Çelik savunmasının devamında, "Otobüse güçlü bir ses sistemi gerekiyor dediler. Otobüsümüz geldi, otobüsümüzün önüne TOMA çekildi. Açıklamamızı basının da vatandaşın da duyması gerekiyordu, onlar da gelemedi. Otobüste gelemedi, ses aracı da gelemedi. Biz de bir karar aldık parti yöneticileriyle. Ben de otobüsün üzerine doğru yöneldim. Orada bulunan polislerle çok kısa bir diyalog oldu. 'Efendim, bu tarafa gidemezsiniz' dediler. Biz de geçtik gittik. Ben otobüsün üstüne çıktım. Otobüsün oraya gelenlere polisler, oradaki insanlara doğru kalkanlarla set oldular. Ben de 'Lütfen oradaki emniyet yetkilileriyle konuşun, lütfen emniyet yetkilileri orayı açınız' dedim. Biz polisler tarafından hiçbir 'Dağılın' anonsu duymadık. Bu konuşmanın sonrasında emniyet yetkilileri vatandaşlara biber gazı sıktı. Ben otobüsün üzerinden gazın kokusunu aldım. Orada mini bir arbede yaşandı. Yere düşen insanlar varsa, biber gazı sıkılması üzerine oldu. 10 santim mesafeden biber gazı sıkarsanız bunlar olur. O karışıklığın içerisinde yere düşen, yaralanan insanlar varsa sebebi budur. Polisi suçlamak için söylemiyorum, onların da emir eri olduğunu biliyorum. Ben oraya doğru gitmeye çalışırken insanlar geldi, İmamoğlu geldi, Mansur Yavaş geldi, basın açıklamasını gerçekleştirdiler ve en önemlisi de açıklama sonrası hiçbir sorun olmadan 15 dakika içerisinde dağılıp gittiler" ifadelerini kullandı.

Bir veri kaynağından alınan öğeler
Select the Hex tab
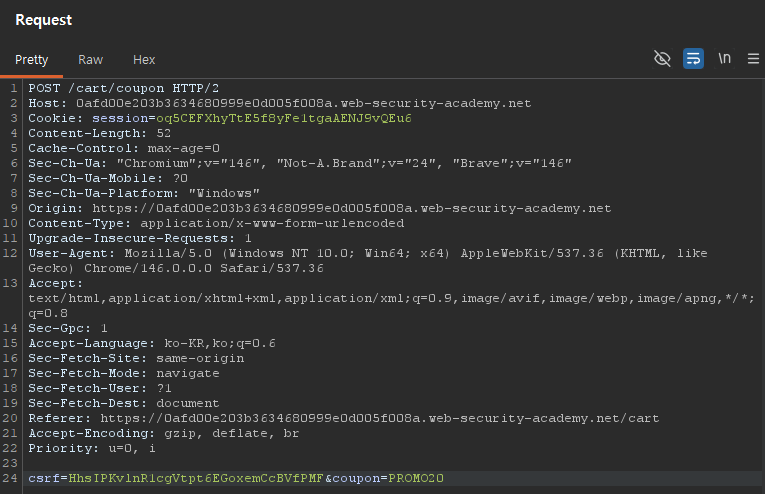765x494 pixels. point(144,60)
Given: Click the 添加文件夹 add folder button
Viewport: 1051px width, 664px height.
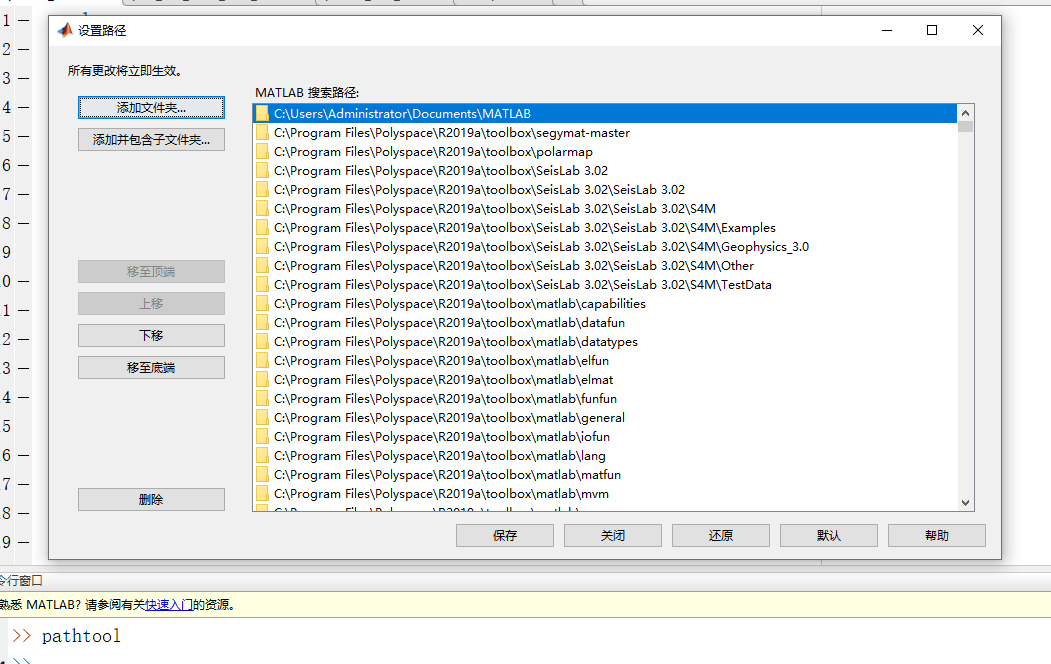Looking at the screenshot, I should tap(151, 107).
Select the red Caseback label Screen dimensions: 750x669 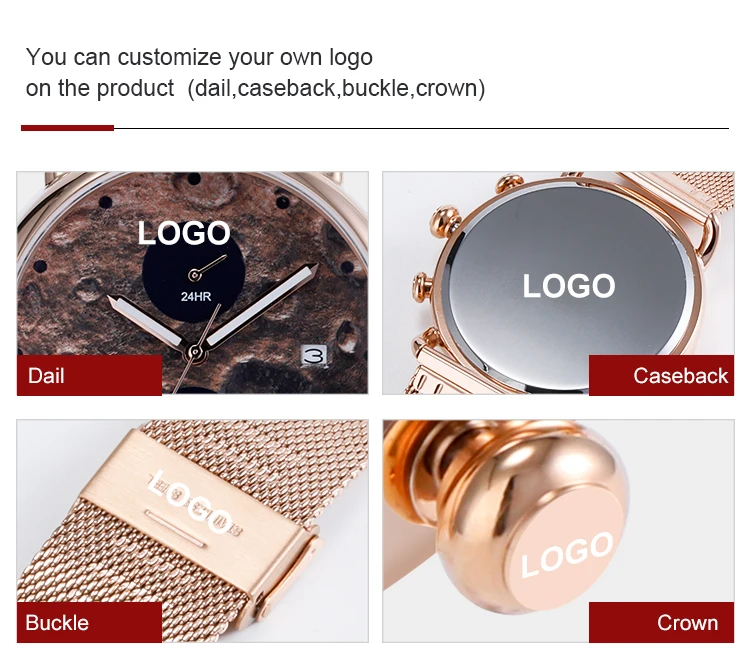tap(661, 375)
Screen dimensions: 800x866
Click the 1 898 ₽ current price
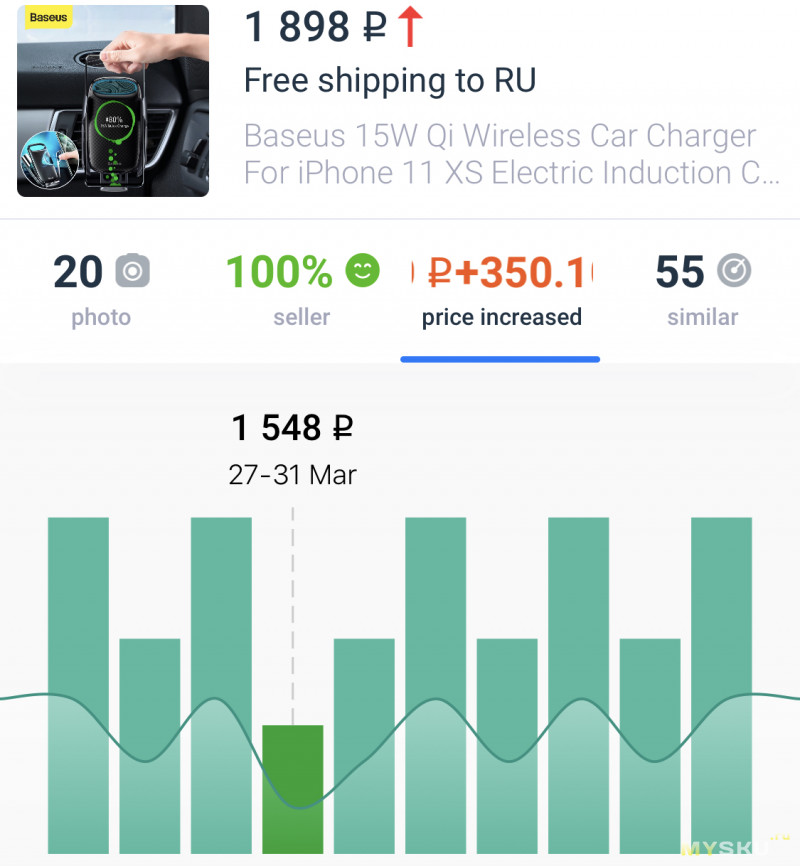315,27
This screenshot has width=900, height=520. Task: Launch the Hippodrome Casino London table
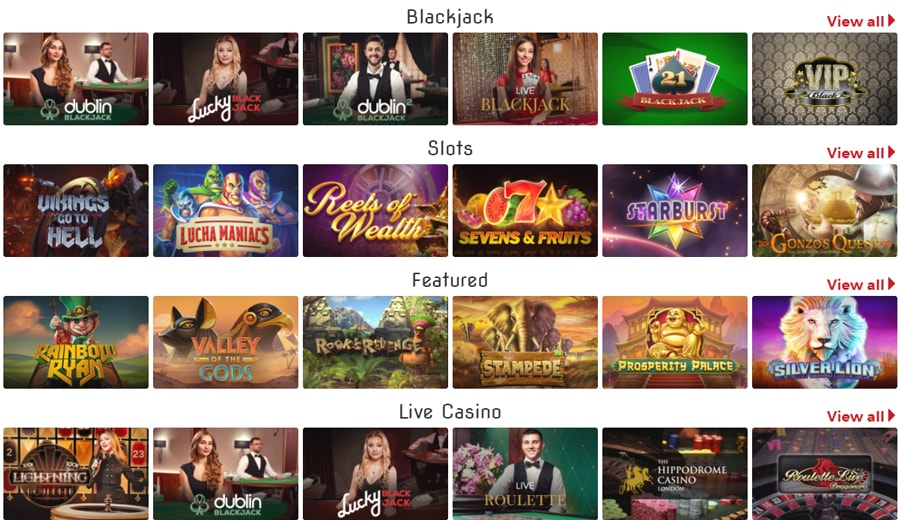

İstek
Çelik'in savunmasını aktaran metne göre şu soruları yanıtlayın:
(a) Otobüs geldiğinde önüne ne çekildi?
(b) Çelik, polislerden hangi anonsu duymadıklarını söylüyor?
(c) Açıklamadan sonra insanlar kaç dakika içinde dağıldı?
Yalnızca metindeki bilgilere dayanın.

Sonuç
(a) Otobüsün önüne TOMA çekildi.
(b) Polislerden hiçbir "Dağılın" anonsu duymadıklarını söylüyor.
(c) İnsanlar 15 dakika içinde dağılıp gitti.